Job -> Give every line of the data below as a numbered list, skipping any blank lines. Leave the pictures out of your answer.

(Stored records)

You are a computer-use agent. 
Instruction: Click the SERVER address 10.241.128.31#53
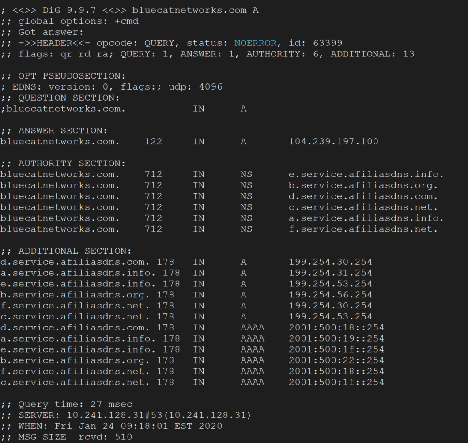click(x=114, y=415)
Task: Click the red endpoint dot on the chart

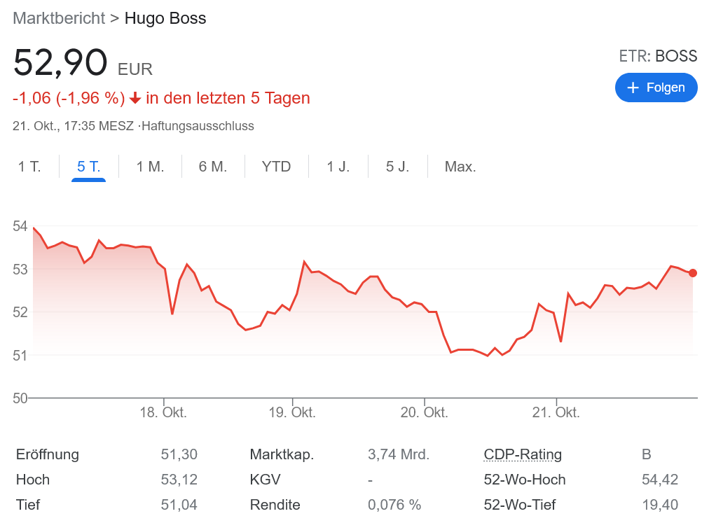Action: [x=692, y=272]
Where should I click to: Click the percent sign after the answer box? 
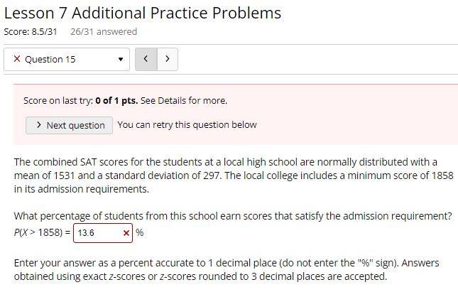[x=140, y=232]
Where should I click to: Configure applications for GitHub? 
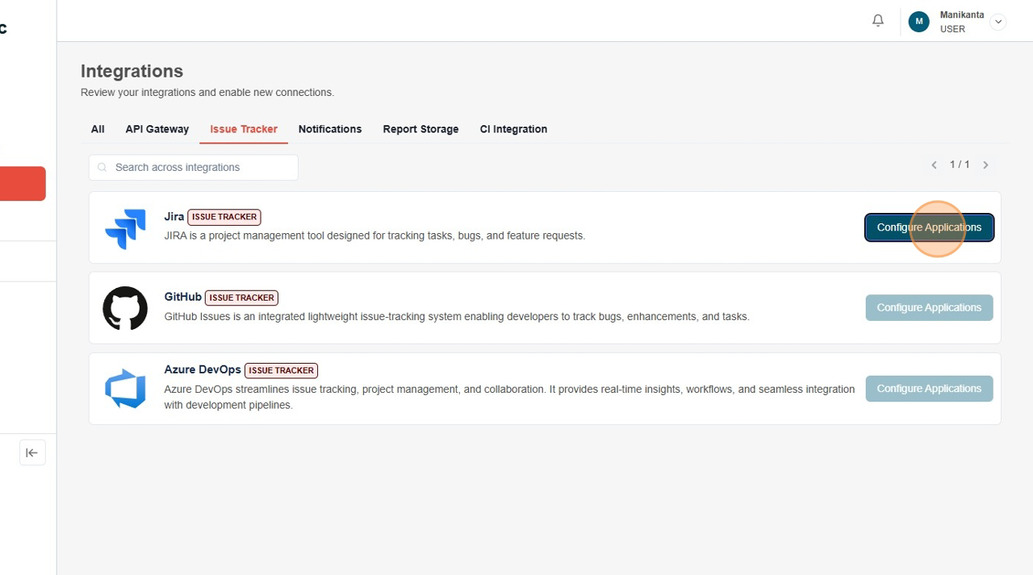(x=929, y=307)
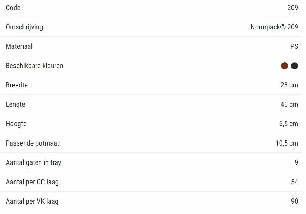
Task: Click the Aantal gaten in tray label
Action: (x=34, y=162)
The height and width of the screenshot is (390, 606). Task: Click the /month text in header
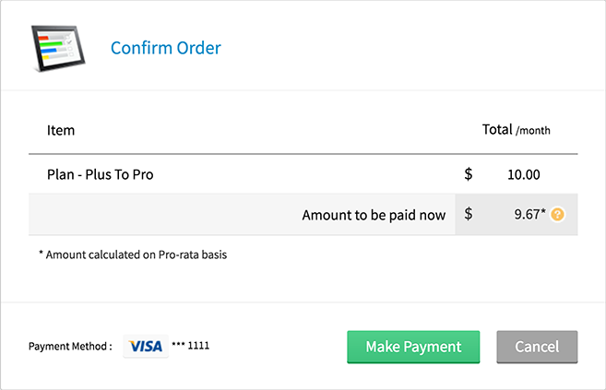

Reply to the task ->
1. You are a computer-use agent. 
2. Instruction: Click the SERVER address 10.241.128.31#53
3. click(x=114, y=415)
4. Task: Click the red endpoint dot on the chart
5. Action: [x=692, y=272]
6. Where should I click to: Click the percent sign after the answer box? 
7. [x=140, y=232]
8. Where should I click to: Configure applications for GitHub? 
9. (x=929, y=307)
10. Task: Click the Aantal gaten in tray label
11. Action: (x=34, y=162)
12. The height and width of the screenshot is (390, 606). Task: Click the /month text in header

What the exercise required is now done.